Discussion: Although not statistically significant, related biomarkers such as plasma zinc levels and CD4 levels were lower in the hyperglycemic group. This may be due to the role zincplays in the immune system. Due to the fact that there was a higher percentage of plasma zinc deficiency in the hyperglycemic group (69%) compared to the normoglycemic group (64%), it is important to monitor and manage blood glucose levels to minimize complications. Our findings along with previous findings suggest that zinc supplementation may benefit hyperglycemic PLWH.
HIV; Antiretroviral therapy (ART); Zinc; Glucose; Hyperglycemia; Viral load; CD4 count
Zinc deficiency is prevalent among people living with the human immunodeficiency virus (PLWH) [1-4]. This may be due to the preferential use of zinc by human immunodeficiency virus (HIV) for viral replication, altered zinc metabolism and/or inadequate dietary zinc intake [1-3]. Low plasma zinc levels directly affect the immune system because zinc is an important co-factor in the maturation of CD4 cells, which are part of the T-cell system of the immune system . In addition, zinc is important for many catalytic enzymatic activity and protein/DNA synthesis . Due to its importance and pervasiveness in all tissues, zinc deficiency has many adverse effects such as impairing the reconstitution of the immune function in PLWH.
In 1996, antiretroviral therapy (ART) was first used to successfully control the HIV viral load  and become the standard of treatment for HIV . The treatment, however, has been associated with hyperglycemia and type 2 diabetes [4,9,10]. As a result, PLWH are at a higher risk of developing type 2 diabetes and subsequently cardiovascular disease after initiation of ART [9,11].
While HIV infection is associated with numerous micronutrient deficiencies, ART has been shown to normalize plasma levels of some micronutrients after initiation . However, micronutrients such as zinc, selenium and vitamin A have not been shown to increase after ART initiation . Like HIV-infection, type 2 diabetes is also characterized with low plasma zinc levels [12,13]. This may be attributed to altered mineral metabolism and hyperzincuria [12-14]. Due to HIV infection and the association of ART to hyperglycemia and type 2 diabetes [9,10], PLWH may be at higher risk of developing severe zinc deficiency.
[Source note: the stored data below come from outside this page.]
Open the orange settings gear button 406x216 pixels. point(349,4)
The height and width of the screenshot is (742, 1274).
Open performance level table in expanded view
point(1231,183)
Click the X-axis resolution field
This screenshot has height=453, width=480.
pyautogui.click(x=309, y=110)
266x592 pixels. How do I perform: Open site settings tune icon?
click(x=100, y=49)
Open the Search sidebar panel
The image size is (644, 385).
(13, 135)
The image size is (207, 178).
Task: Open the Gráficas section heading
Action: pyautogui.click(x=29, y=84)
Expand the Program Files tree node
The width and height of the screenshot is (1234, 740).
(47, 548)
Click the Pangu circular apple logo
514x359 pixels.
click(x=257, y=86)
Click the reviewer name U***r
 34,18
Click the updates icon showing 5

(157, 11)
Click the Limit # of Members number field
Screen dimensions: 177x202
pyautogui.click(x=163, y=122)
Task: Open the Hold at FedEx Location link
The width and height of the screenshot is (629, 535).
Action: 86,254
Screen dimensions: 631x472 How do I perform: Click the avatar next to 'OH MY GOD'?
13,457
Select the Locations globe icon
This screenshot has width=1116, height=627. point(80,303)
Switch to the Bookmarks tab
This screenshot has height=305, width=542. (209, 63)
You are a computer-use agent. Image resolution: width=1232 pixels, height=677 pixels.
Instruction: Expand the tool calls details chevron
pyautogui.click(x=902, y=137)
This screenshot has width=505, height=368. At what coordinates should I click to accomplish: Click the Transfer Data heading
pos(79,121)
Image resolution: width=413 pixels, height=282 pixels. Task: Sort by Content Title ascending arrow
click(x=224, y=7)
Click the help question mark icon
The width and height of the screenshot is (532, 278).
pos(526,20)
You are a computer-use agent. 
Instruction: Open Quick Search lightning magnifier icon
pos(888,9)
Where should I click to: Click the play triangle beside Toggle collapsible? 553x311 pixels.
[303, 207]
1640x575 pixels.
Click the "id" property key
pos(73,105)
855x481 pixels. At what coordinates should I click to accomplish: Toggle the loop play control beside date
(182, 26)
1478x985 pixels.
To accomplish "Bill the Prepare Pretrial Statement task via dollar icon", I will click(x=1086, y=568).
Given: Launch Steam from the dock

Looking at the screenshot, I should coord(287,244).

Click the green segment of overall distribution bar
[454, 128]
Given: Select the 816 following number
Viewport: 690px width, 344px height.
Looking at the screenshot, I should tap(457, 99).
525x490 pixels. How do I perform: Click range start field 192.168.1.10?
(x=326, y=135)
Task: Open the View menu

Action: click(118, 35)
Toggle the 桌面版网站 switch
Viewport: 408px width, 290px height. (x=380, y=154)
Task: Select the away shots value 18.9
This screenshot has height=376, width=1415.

Several studies have assessed zinc status in PLWH and in people with hyperglycemia, but not zinc status in people when both conditions are present [1-3,12-14]. Currently, research investigating the relationship of zinc status with hyperglycemia/diabetes in PLWH is lacking. The purpose of this study is to examine the relationship of plasma zinc levels and fasting blood glucose (FBG) in PLWH who are hyperglycemic/diabetic. We present data from PLWH who manifest hyperglycemic (prediabetic)/diabetic conditions and their respective zinc levels along with other related variables.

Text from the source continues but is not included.